YOUR TASK: Copy all records exactly; omit pictures.

MATERIAL FOR THIS EXERCISE:
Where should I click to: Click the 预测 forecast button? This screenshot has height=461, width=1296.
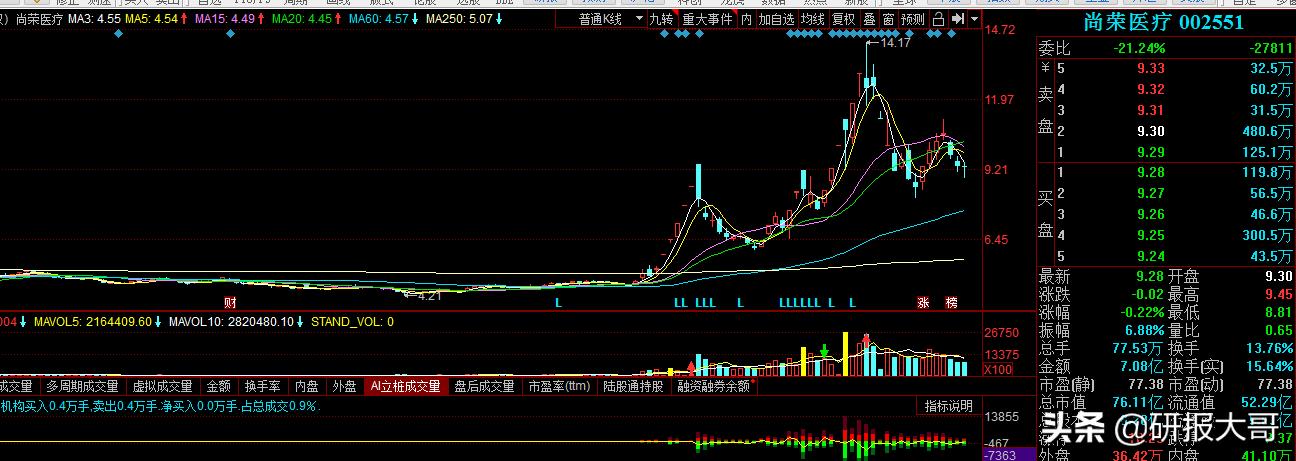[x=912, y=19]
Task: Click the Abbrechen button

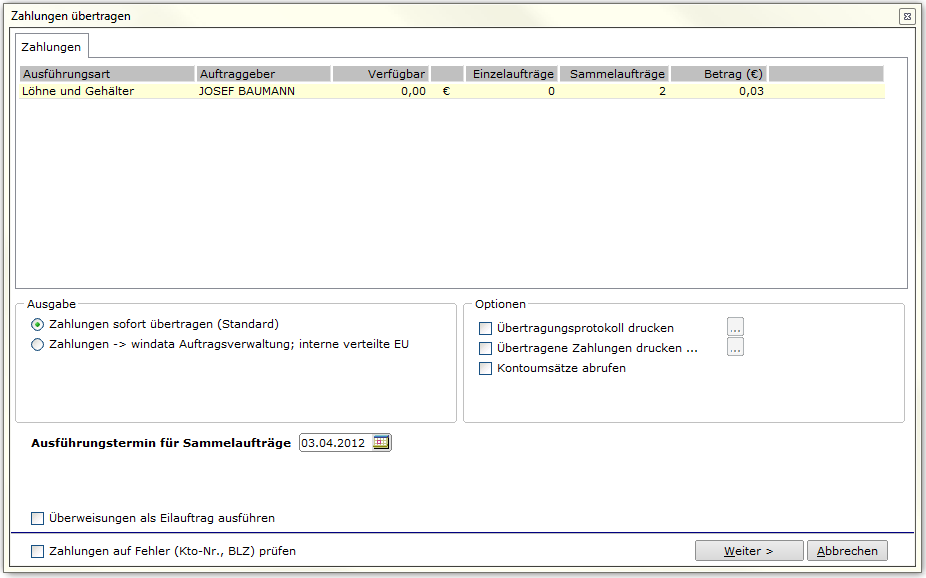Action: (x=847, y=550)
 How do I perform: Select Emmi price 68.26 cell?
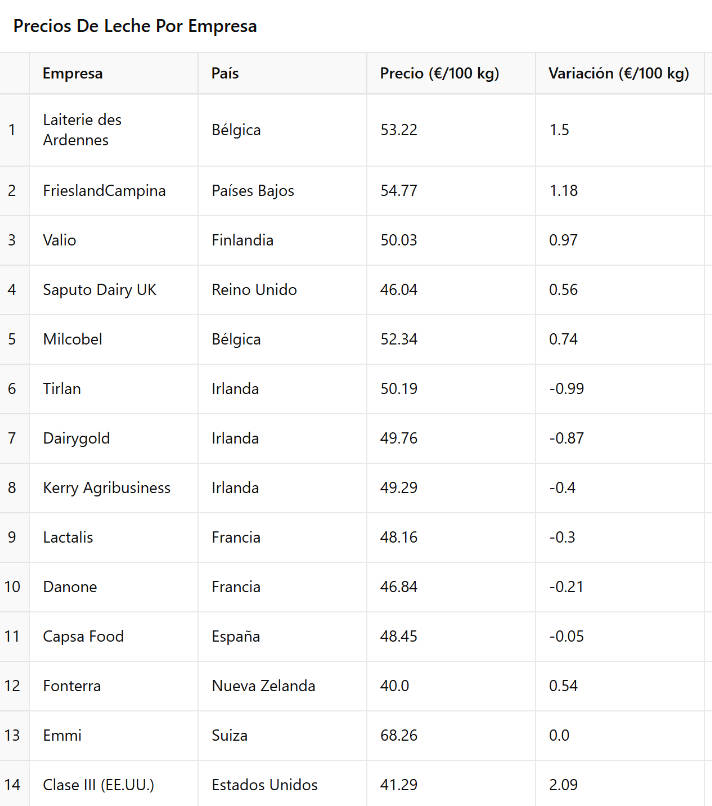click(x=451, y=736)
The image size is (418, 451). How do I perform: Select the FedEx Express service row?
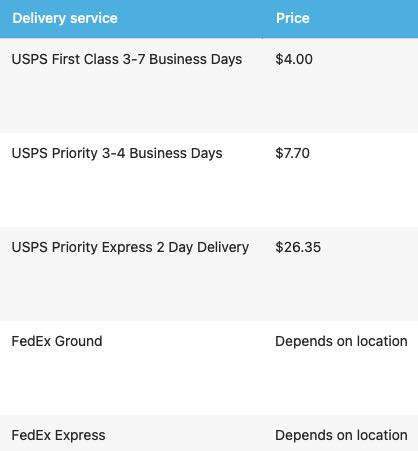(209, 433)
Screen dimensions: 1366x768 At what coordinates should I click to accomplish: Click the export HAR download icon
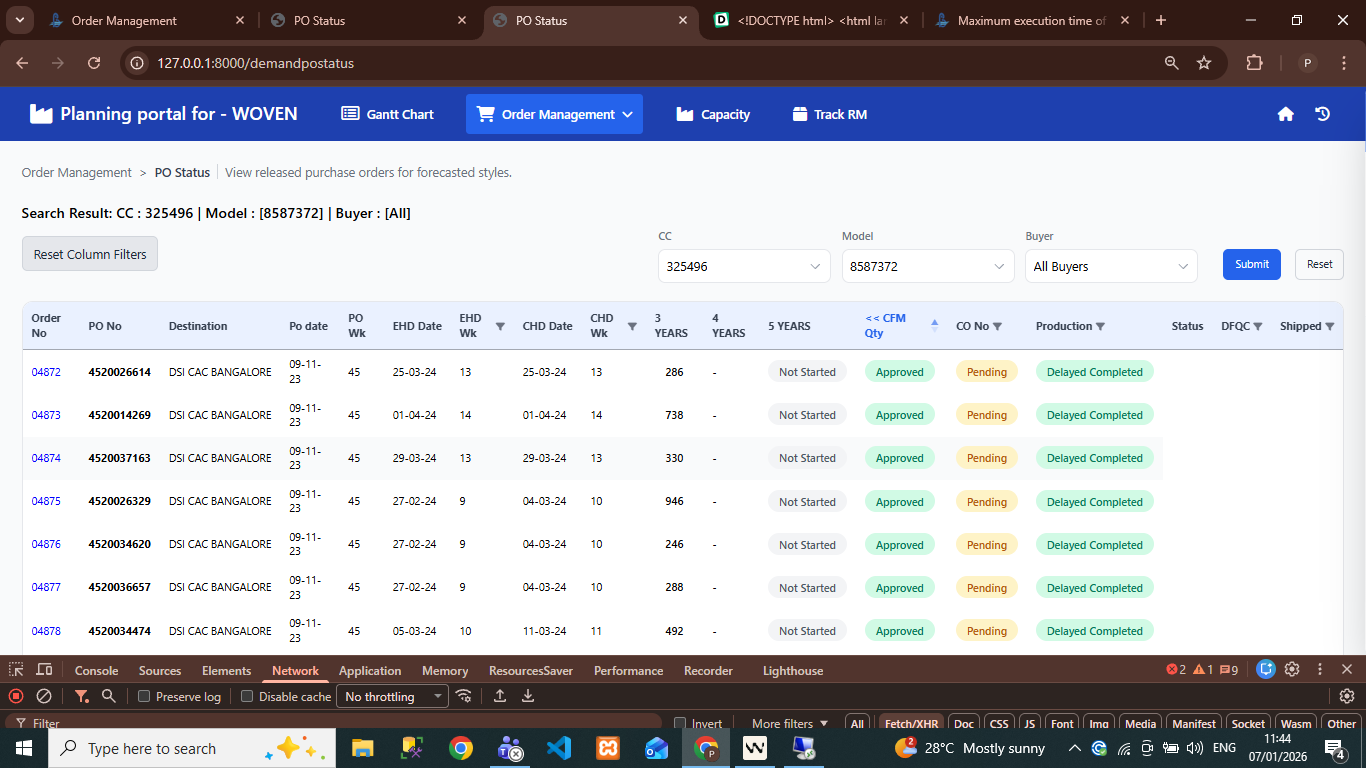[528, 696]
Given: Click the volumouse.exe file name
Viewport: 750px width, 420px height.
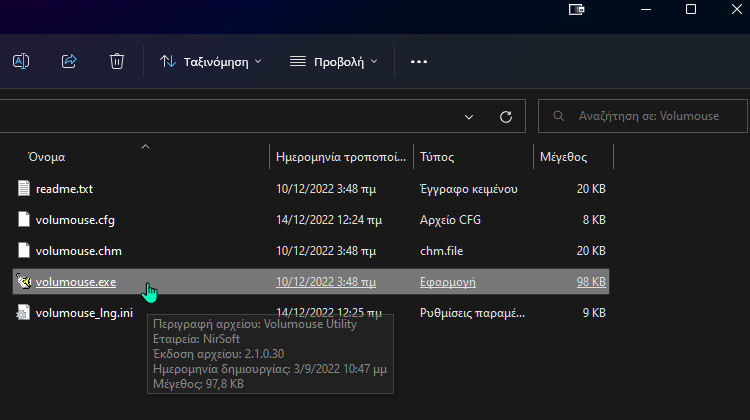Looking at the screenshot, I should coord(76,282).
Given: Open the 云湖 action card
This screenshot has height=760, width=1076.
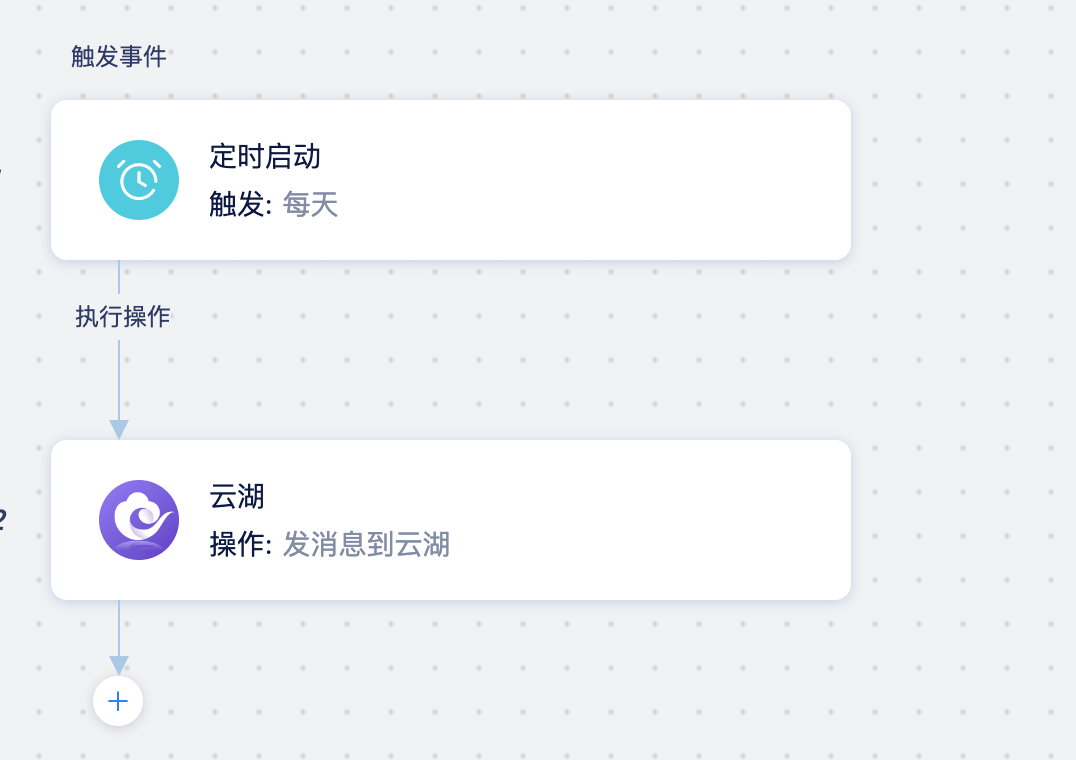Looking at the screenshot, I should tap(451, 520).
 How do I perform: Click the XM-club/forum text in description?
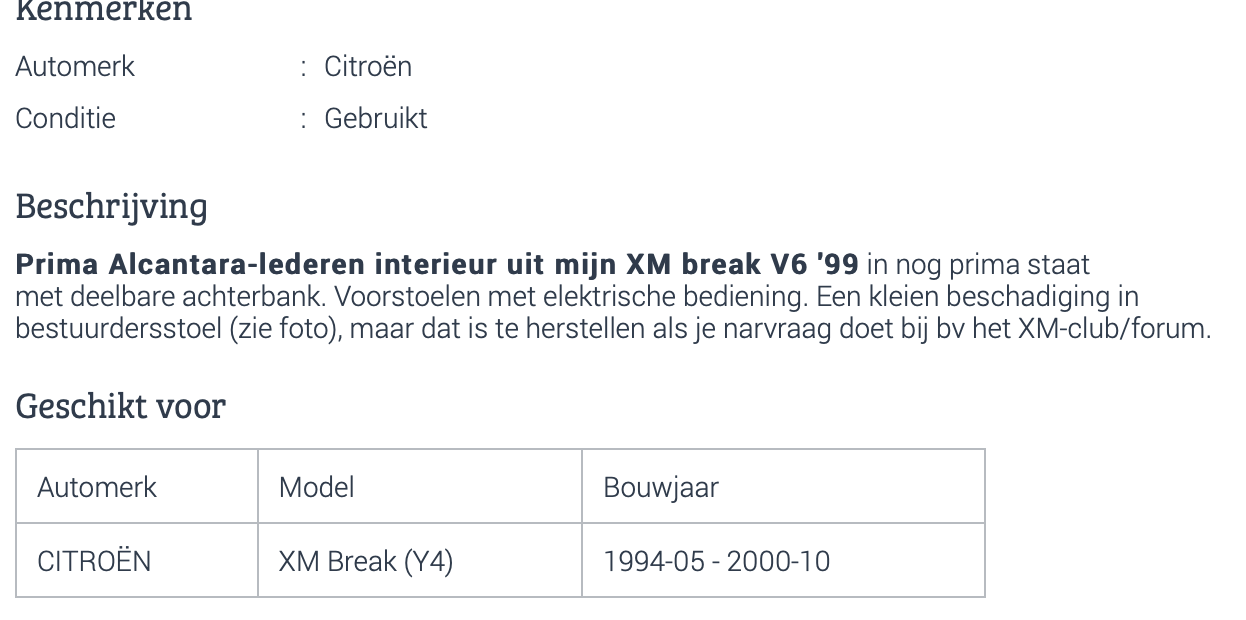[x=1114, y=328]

ANSWER SECTION:
Where should I click to: Click the 预测 forecast button? This screenshot has height=461, width=1296.
[x=912, y=19]
Task: Click the Abbrechen button

Action: (x=847, y=550)
 How do I perform: Select Emmi price 68.26 cell?
click(x=451, y=736)
The image size is (418, 451). How do I perform: Select the FedEx Express service row?
(209, 433)
Screen dimensions: 1366x768 At what coordinates should I click to accomplish: Click the export HAR download icon
[528, 696]
Given: Click the volumouse.exe file name
Viewport: 750px width, 420px height.
Looking at the screenshot, I should coord(76,282).
Given: Open the 云湖 action card
This screenshot has height=760, width=1076.
Looking at the screenshot, I should tap(451, 520).
 How do I perform: Click the XM-club/forum text in description?
[x=1114, y=328]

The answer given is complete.